Zamanın geçip gittiğini, her anın yok olacağını sanıyorsak yanılırız. Geçmiş aslında hiç geçmemiştir. Gelecek ise ya gelir yada gelmez bir ihtimaller işidir. Geçmişi görürüz ama geleceği hayal ederiz. Park Jimin bu güne değin hep geçmişini görmüş meğer, geçmişi silmeye çalışmış. Hayal kuramamış, gelecek ümidi ile dolup taşmamış. Onun öyle bir anısı varmış ki, geçer sanmış ama geçmemiş.

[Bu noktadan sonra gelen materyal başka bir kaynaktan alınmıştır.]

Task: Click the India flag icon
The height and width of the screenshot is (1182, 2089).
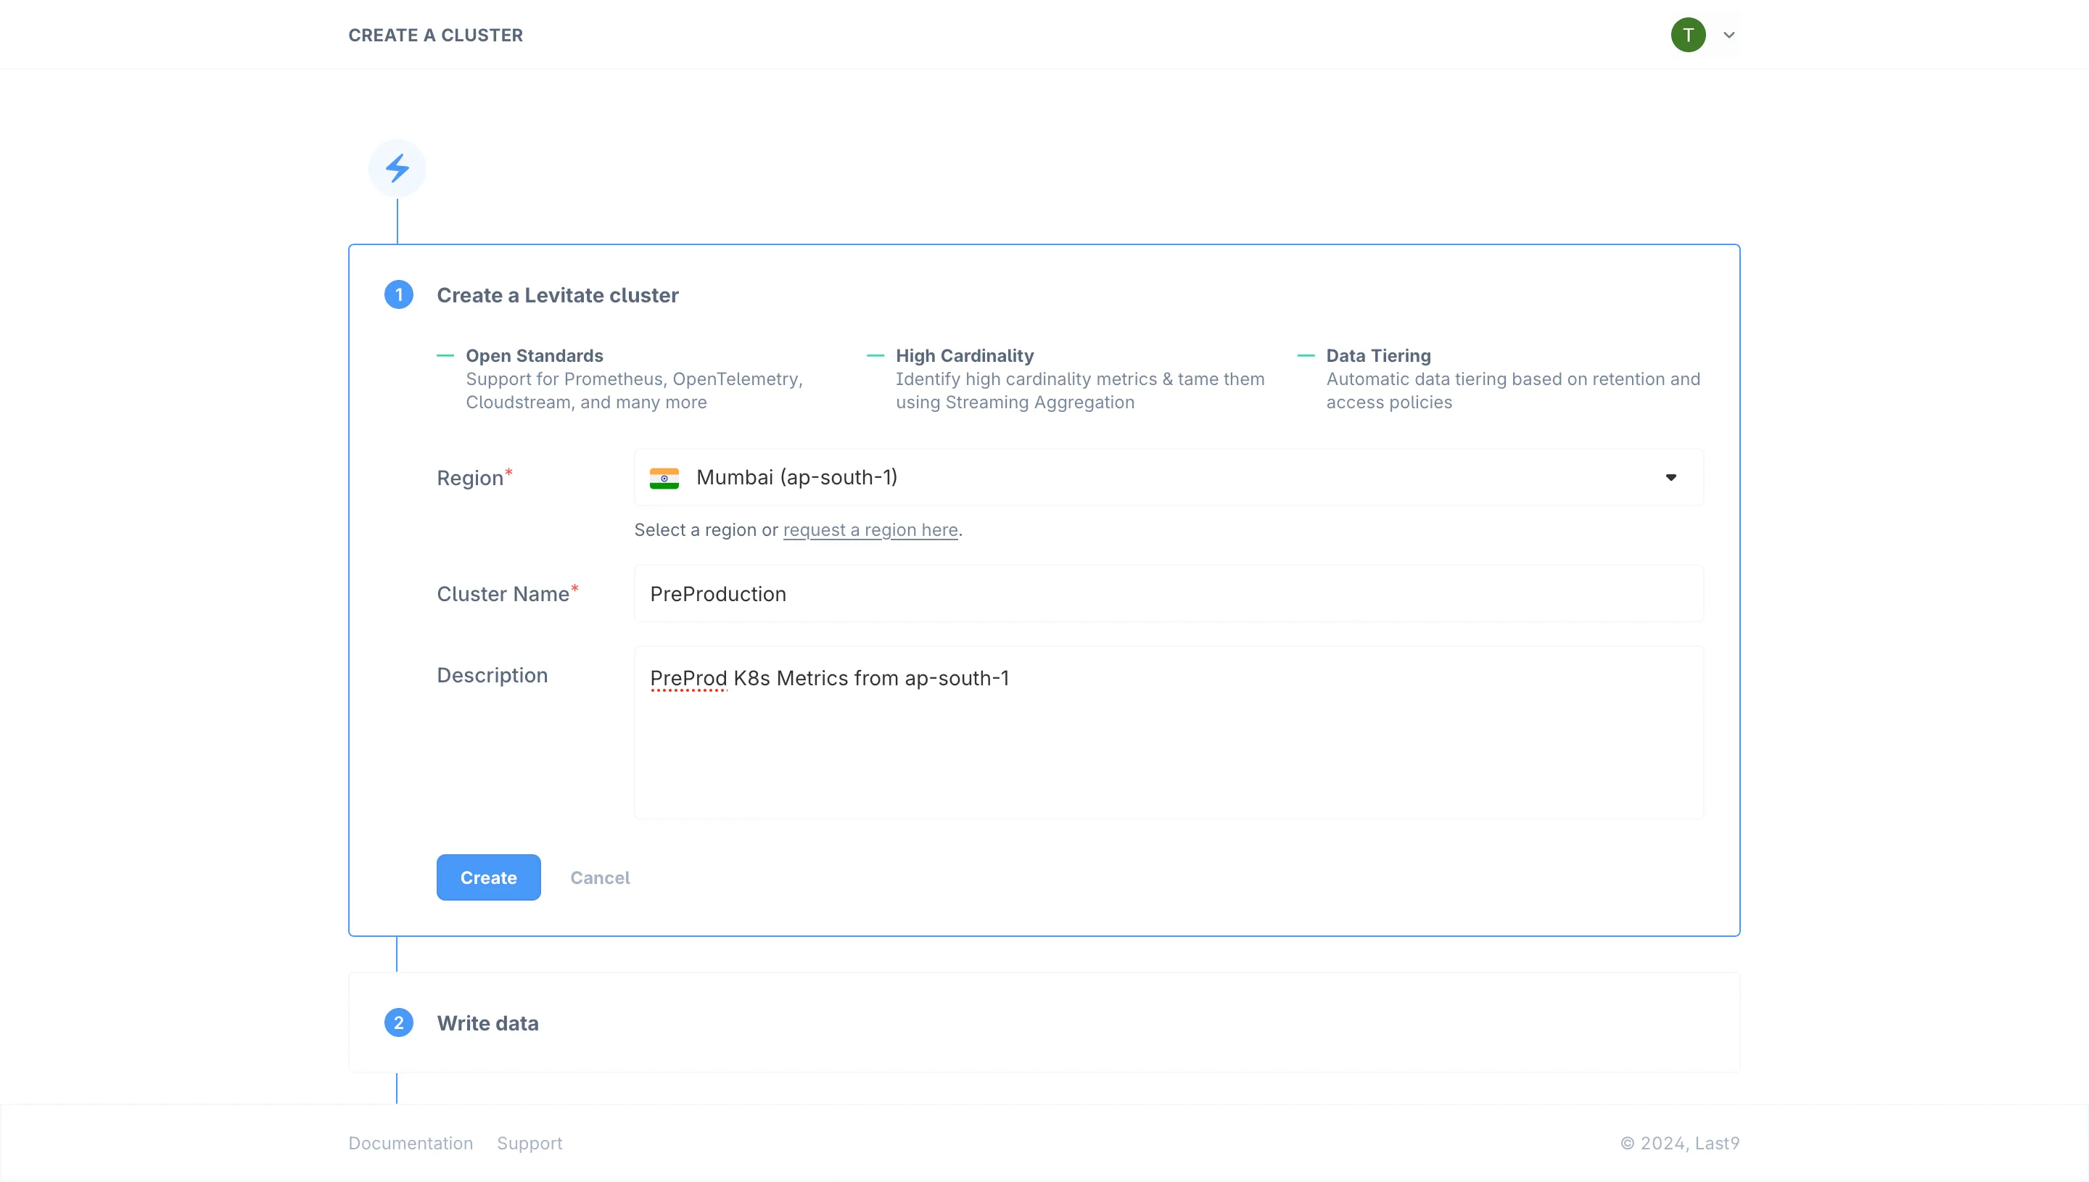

Zira geçmiş değildi onunkisi, aslında hiç geçmemişti. Bana söylemeye çekindiği her kelimesi gizli bir kutunun içindeydi. Sözlerini asmıştı kemiklerinin en sivri ucuna, dokunsa kesermiş meğer etini. Canını acıtanı söylemesini isteyen ben düşünemedim tabi bunu. Bencildim o an. Onun gerçeğini ondan kanata kanata alırken. Bencildim ben. Çünkü okyanusu kirlettiklerinde, geriye kalan kuru toprağa dokunmaktı cesaret. Okyanusa kapılmak sadece ufak bir adımdı.

Bu gece anladım.

Park Jimin'ın koynunda uyuduğumda. İçli ağlamalarını ve sayıklamalarını duyduğumda. Uykusunun açılmasını sağlayan hızlı soluk alışverişlerinin arasından zorlukla çektiği nefesin titremesinden anladım. Ben onu tanıdım ama aslında hiç göremedim.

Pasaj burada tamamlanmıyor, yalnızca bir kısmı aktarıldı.